> [WORK ITEM] In the material below, find the span from the line with "You are a computer-use" to the line with "This screenshot has height=637, width=809." and transcribe only those lines, exactly, ends included, without the pictures.

***** DATA TO PROCESS *****

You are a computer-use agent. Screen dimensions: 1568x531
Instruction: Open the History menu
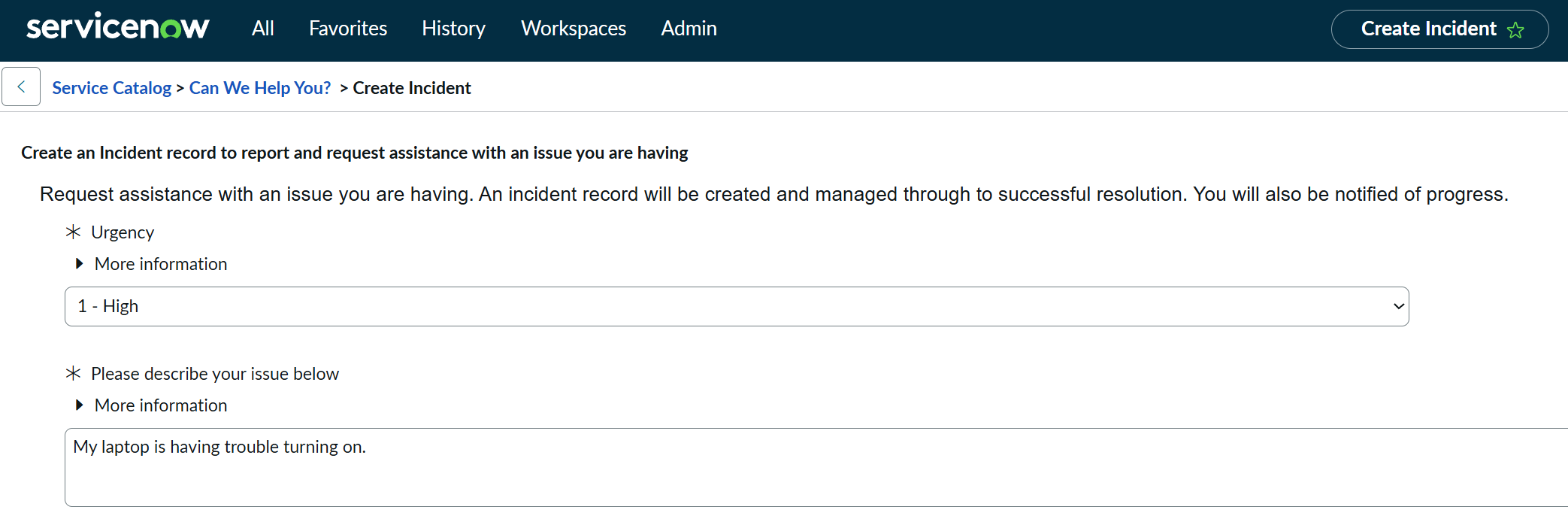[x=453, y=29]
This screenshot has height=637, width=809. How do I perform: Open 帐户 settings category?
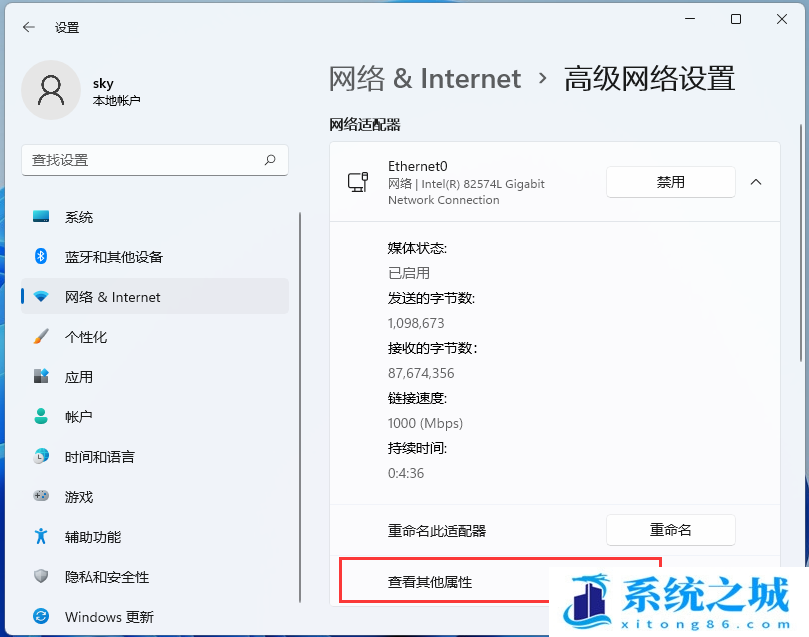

*****
***** DATA TO PROCESS *****

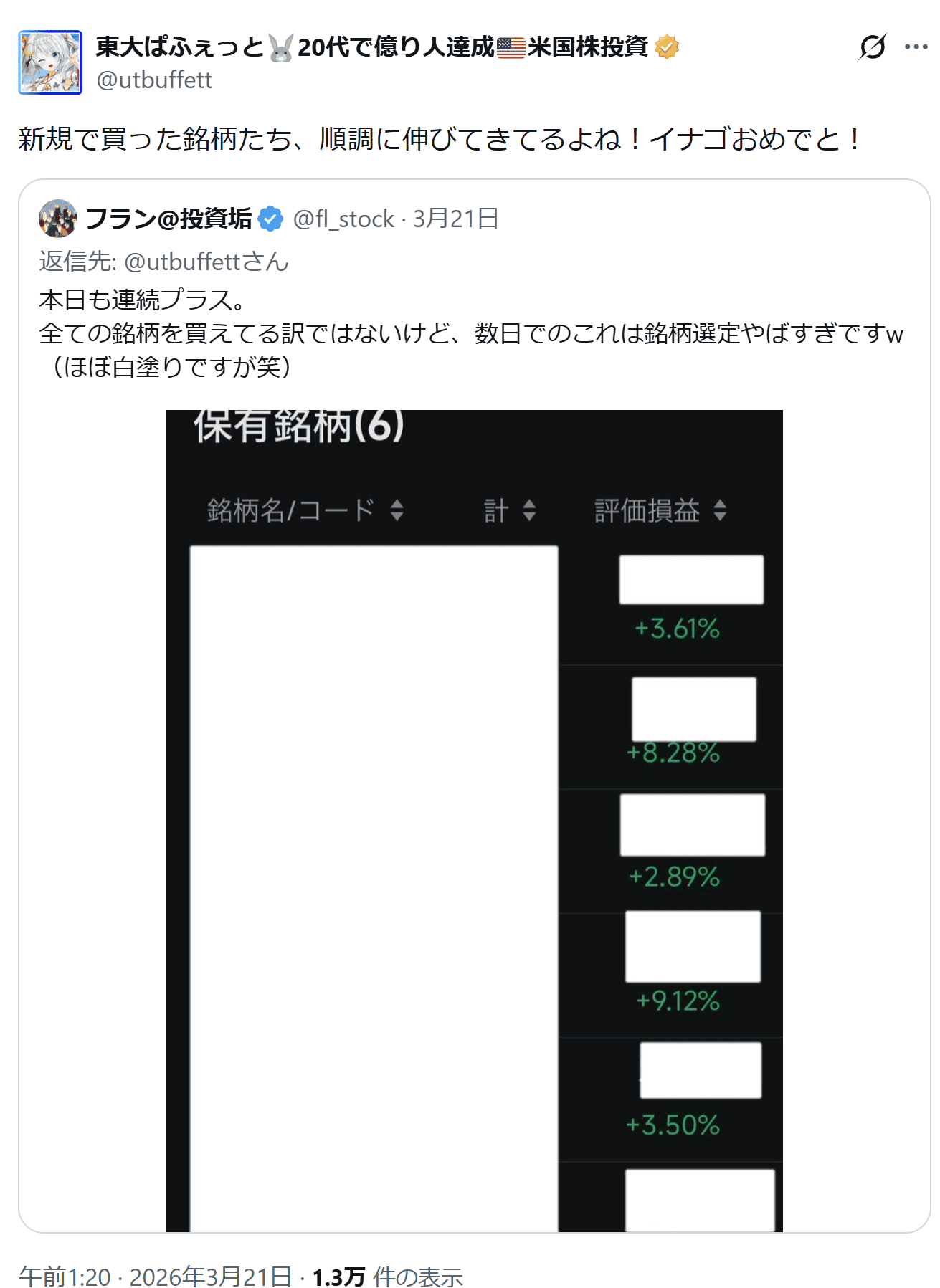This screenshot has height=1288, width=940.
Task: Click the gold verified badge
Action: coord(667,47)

*****

> [OUTPUT BELOW]
You are a computer-use agent. Screen dimensions: 1568x531
Instruction: Open the History menu
[x=453, y=29]
This screenshot has height=637, width=809. How do I perform: Open 帐户 settings category?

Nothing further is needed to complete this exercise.